[[ Material for this exercise, beginning ]]

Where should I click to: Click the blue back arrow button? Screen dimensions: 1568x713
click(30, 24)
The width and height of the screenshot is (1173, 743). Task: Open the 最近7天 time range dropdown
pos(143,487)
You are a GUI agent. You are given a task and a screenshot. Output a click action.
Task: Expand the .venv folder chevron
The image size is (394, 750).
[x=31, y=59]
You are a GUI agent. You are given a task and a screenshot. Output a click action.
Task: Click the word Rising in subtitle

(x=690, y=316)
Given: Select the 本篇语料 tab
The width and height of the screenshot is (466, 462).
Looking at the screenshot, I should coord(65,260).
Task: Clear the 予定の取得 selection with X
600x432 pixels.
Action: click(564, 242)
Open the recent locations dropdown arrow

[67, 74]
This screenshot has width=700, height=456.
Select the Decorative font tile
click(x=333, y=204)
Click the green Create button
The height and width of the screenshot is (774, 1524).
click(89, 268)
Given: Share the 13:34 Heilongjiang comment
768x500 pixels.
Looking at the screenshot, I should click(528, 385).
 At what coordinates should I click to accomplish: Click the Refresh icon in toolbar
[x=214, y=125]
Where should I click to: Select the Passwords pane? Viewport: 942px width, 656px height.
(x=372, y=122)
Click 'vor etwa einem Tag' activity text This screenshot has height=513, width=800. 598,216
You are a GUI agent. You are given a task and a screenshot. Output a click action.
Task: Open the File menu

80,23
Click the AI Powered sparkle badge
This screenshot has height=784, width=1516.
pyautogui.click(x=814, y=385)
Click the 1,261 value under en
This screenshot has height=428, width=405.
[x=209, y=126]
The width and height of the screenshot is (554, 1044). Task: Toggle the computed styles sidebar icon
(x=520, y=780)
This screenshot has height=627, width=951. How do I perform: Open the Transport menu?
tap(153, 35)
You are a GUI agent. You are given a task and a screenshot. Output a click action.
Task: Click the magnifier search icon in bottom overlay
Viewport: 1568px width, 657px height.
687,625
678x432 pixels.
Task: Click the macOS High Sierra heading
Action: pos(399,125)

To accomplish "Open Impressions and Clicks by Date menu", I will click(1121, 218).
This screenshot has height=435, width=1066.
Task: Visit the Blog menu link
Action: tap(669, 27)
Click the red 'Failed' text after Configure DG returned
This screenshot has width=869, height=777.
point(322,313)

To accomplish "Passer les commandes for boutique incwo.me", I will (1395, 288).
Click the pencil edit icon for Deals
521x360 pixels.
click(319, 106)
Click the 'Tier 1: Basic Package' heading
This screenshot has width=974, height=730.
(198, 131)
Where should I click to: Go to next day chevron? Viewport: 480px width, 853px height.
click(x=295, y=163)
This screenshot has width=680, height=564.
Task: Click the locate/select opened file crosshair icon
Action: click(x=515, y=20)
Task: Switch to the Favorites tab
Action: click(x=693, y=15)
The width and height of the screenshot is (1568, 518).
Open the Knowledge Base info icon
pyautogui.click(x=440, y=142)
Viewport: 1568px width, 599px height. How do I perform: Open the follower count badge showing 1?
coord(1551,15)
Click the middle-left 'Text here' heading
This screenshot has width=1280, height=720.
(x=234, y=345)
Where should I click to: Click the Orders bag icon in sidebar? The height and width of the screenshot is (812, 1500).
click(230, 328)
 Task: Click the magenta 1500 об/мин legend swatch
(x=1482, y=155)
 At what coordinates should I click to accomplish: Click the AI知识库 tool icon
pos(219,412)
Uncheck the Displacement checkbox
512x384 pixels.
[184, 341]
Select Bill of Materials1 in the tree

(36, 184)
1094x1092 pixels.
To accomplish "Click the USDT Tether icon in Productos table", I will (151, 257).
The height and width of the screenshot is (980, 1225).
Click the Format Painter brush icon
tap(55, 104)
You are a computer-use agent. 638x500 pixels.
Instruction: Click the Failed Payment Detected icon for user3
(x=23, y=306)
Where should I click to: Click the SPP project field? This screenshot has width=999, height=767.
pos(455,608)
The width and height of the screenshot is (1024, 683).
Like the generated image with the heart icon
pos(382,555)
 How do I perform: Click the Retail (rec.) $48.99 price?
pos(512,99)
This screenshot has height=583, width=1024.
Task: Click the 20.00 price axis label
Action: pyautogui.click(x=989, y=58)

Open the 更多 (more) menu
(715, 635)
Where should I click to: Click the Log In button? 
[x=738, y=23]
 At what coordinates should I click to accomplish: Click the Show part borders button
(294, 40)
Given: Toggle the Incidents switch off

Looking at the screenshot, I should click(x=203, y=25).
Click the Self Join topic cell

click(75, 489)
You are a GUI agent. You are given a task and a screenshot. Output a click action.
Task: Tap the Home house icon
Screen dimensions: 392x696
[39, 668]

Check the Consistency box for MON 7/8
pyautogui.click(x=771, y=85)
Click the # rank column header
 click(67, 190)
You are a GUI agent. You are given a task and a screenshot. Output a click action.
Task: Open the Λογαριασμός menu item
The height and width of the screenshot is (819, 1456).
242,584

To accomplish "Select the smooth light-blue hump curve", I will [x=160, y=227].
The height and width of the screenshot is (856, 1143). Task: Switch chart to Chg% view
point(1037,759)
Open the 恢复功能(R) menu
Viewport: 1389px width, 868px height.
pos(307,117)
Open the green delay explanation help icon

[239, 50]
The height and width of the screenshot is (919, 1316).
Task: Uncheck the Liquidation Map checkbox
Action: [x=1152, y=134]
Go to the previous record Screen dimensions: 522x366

[[ Material for this exercise, end ]]

▶ [Exercise instructions]
Each line, from the one that holds "Check the Consistency box for MON 7/8" through the last line of the entries, must be repeated exactly. Leave out everything else.

▶ [Task result]
Check the Consistency box for MON 7/8
pyautogui.click(x=771, y=85)
Click the # rank column header
 click(67, 190)
You are a GUI agent. You are given a task and a screenshot. Output a click action.
Task: Open the Λογαριασμός menu item
The height and width of the screenshot is (819, 1456).
242,584

To accomplish "Select the smooth light-blue hump curve", I will [x=160, y=227].
The height and width of the screenshot is (856, 1143). Task: Switch chart to Chg% view
point(1037,759)
Open the 恢复功能(R) menu
Viewport: 1389px width, 868px height.
pos(307,117)
Open the green delay explanation help icon

[239, 50]
The height and width of the screenshot is (919, 1316).
Task: Uncheck the Liquidation Map checkbox
Action: [x=1152, y=134]
Go to the previous record Screen dimensions: 522x366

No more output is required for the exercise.